BEGIN Provided data

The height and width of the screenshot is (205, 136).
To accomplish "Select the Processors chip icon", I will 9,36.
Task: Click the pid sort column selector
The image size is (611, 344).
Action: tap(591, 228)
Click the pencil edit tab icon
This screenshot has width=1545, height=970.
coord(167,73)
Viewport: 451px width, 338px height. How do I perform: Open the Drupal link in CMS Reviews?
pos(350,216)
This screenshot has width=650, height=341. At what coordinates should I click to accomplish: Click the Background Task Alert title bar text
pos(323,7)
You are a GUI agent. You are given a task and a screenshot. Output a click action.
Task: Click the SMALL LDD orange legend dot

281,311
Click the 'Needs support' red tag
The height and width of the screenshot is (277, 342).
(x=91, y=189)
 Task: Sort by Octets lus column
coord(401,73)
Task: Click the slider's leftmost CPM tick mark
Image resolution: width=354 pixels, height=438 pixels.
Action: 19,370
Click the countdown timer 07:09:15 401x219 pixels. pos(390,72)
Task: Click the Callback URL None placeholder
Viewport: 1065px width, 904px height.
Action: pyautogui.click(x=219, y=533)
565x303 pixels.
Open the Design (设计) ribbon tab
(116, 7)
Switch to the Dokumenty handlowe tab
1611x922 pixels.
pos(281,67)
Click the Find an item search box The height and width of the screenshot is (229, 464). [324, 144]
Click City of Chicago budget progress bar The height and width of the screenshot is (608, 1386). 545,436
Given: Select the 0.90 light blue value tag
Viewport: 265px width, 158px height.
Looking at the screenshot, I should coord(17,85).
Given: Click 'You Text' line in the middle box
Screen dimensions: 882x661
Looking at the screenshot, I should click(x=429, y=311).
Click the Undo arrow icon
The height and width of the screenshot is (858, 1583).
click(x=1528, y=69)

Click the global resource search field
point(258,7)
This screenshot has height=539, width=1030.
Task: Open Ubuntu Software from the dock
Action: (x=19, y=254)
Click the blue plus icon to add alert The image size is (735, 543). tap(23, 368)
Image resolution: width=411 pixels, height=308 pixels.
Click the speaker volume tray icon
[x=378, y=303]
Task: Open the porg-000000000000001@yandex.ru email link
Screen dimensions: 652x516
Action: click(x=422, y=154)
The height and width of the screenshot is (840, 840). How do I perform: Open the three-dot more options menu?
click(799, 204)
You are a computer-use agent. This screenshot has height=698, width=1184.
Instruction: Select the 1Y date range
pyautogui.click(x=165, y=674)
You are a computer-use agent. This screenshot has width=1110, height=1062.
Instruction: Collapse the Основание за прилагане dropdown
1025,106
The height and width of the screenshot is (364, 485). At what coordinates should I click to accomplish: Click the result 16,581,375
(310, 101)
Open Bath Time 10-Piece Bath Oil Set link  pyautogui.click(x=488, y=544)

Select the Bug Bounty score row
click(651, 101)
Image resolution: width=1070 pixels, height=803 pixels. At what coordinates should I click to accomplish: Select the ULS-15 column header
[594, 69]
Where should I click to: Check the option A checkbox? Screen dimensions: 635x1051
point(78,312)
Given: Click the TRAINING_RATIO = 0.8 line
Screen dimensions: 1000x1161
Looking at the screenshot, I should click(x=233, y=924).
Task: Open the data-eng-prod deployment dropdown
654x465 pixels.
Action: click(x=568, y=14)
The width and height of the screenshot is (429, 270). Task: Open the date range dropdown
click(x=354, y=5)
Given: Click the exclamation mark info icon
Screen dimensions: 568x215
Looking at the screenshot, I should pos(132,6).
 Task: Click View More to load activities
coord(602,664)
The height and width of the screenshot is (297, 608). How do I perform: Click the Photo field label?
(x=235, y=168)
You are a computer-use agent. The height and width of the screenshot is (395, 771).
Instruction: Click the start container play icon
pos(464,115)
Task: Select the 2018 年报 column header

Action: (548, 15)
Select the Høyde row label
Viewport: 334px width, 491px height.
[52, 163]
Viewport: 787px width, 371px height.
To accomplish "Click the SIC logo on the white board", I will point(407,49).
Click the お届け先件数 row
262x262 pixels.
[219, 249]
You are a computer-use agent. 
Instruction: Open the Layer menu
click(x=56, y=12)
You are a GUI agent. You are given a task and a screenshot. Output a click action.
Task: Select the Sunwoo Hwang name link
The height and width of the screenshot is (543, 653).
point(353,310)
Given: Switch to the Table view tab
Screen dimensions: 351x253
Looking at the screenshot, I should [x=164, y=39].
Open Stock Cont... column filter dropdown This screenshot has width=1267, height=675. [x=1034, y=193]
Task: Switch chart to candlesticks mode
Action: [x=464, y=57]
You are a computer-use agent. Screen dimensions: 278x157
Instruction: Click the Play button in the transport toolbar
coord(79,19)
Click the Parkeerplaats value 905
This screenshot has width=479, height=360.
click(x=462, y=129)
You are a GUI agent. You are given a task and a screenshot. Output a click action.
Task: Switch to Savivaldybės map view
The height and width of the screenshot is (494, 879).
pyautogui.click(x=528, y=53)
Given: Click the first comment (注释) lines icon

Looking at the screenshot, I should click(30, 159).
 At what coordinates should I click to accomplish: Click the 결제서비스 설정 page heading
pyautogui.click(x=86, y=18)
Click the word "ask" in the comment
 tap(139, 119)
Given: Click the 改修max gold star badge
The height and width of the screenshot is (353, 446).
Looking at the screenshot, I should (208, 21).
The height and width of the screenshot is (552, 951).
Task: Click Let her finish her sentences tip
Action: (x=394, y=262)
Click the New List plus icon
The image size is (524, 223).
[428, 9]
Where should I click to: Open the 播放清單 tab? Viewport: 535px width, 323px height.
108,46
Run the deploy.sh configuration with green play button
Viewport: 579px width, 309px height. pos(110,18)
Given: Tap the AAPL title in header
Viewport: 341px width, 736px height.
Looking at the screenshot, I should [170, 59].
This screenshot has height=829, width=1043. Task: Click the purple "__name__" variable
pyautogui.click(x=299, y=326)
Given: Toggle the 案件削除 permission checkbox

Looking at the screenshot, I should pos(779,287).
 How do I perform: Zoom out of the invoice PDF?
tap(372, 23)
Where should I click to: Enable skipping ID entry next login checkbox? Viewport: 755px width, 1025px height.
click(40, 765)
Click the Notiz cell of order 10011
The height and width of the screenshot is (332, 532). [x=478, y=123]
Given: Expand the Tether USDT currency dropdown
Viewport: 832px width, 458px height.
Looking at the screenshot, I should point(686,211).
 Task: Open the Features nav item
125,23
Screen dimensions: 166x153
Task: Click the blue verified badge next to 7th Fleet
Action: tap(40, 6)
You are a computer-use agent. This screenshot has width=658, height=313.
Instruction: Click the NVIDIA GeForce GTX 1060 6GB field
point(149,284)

END Provided data

**Task instructions**
Would you please copy exactly the part of the entries above that begins at the line containing "Where should I click to: Enable" and ends at the line containing "Given: Expand the", both lines included?

**Worked solution**
Where should I click to: Enable skipping ID entry next login checkbox? Viewport: 755px width, 1025px height.
click(40, 765)
Click the Notiz cell of order 10011
The height and width of the screenshot is (332, 532). [x=478, y=123]
Given: Expand the Tether USDT currency dropdown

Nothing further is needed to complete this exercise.